There was an air of confusion when it was revealed that the legal organisation had missed the deadline to file their papers against the former president, based on the charges of corruption he is facing. Lawyers for JZ even blasted the NPA for “not knowing their case”, despite having a decade to prepare for it.
However, the department has since hit back, rejecting claims that they are unprepared to face Zuma in court. They went on the offensive on Monday, explaining what exactly lead to this bizarre slip-up.
The missed deadline against Jacob Zuma
The NPA had until Friday 1 March to file their arguments against Jacob Zuma and his legal team. They ended up having to apply for an extension to the deadline, which was granted for next Monday.
What case was this for?
It’s for the ongoing corruption trial that Zuma has managed to successfully delay for the best part of a year, now. The case refers to the illicit arms deal he and Schabir Shaik tried to broker during the 1990s and early 2000s.

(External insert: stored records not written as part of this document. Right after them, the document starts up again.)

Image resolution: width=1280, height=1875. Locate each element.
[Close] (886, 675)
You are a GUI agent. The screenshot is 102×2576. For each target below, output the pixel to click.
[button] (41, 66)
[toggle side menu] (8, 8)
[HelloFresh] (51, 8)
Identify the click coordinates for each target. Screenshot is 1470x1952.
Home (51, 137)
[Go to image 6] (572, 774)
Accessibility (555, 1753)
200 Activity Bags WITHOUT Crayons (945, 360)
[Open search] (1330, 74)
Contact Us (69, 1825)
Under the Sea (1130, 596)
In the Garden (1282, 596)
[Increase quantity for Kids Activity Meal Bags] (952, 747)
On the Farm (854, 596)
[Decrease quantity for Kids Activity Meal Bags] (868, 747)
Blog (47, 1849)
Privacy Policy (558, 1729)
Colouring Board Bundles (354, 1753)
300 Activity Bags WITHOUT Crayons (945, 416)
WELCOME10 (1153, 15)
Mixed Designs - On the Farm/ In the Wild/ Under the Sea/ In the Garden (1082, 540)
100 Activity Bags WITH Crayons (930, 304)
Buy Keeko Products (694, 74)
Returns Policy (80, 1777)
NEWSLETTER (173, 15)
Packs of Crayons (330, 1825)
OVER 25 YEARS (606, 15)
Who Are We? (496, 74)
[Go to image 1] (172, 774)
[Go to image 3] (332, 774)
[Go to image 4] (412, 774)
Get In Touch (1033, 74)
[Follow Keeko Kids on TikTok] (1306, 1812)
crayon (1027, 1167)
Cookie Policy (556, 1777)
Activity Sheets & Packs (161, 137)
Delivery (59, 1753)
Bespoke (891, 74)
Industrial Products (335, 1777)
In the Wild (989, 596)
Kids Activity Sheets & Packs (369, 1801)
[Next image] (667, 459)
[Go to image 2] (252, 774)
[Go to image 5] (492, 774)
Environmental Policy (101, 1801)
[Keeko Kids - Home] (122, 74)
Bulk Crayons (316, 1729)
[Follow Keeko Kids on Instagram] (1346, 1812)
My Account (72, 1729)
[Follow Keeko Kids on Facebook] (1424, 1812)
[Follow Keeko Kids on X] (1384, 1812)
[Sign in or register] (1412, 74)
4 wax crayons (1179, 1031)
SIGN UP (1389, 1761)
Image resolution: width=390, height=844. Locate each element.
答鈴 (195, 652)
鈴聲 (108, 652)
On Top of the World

Msholozi has managed to evade accountability for his role time and time again, but the NPA – under Shaun Abrahams at the time – ruled that he must take to the stand in March 2018. The case resumes on 20 May 2019, where lawmakers must decide if there is a chance of prosecution.
NPA explain why they didn’t file in time
Natasha Kara is a representative for the organisation. She told EWN that prosecutors had previously written to Zuma and arms firm Thales asking for a filing deadline extension. She blamed the “voluminous nature” of papers filed by the defence but confirmed the state would be ready to make their final submissions by next week.
Here’s what happens next for the Jacob Zuma case
Monday 11 March is when the NPA will handover their paperwork to the courts. The legal team representing Jacob Zuma will then file their reply through “answering papers” – detailing their heads of response in the process.
We then head back to court in Pietermaritzburg from Monday 20 May to Thursday 23 May. This is when both the state and the defence will argue their case ahead of it being submitted for judgement.